Local Anesthesia Spread After an Erector Spinae Plane Block.
Regional Anesthesia Morbidity, Postoperative Pain
About this trial
This is an interventional treatment trial for Regional Anesthesia Morbidity focused on measuring Erector Spinae Plane Block, Magnetic resonance imaging
Eligibility Criteria
Inclusion Criteria:
- Age > 18 years
- No comorbidity
Exclusion Criteria:
- Allergy to latex, gadolinium and local anesthesia
- BMI >40
- Severe renal and/or hepatic disease
- Local infection at the site of injection
- Systemic infection
- AV block 2-3
- Inability to understand written or spoken Norwegian
- Inability to cooperate
- Claustrophobia
- Pregnancy - All fertile women will be asked to perform a pregnancy test to ensure that they aren't pregnant before inclusion.
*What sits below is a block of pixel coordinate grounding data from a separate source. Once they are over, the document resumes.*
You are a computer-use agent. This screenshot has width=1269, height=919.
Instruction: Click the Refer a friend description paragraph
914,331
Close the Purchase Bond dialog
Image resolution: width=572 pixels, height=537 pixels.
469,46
- Metal implants not MRI-compatible
Sites / Locations
- Ostfold Hospital Trust, Kalnes
Arms of the Study
Arm 1
Other
Erector Spinae Plane Block
All volunteers will be given the choice of procedural pain relief in the form of rapifen 0,5-1 mg. All volunteers included will receive an unilateral ESPB at the T7 level with 30 ml of 2,5 mg/ml ropivacaine and a total of 0,3 mmol gadolinium. The intervention will be performed by the PhD candidate connected to the study. The ESPB will be performed under ultrasound guidance, where the needle target is the transverse process of the Th7 vertebra, under the musculus (m.) erector spinae. All volunteers will be tested for cold and pinprick sensation 30 minutes after block completion, and the results plotted on a dermatome map before they undergo an MRI.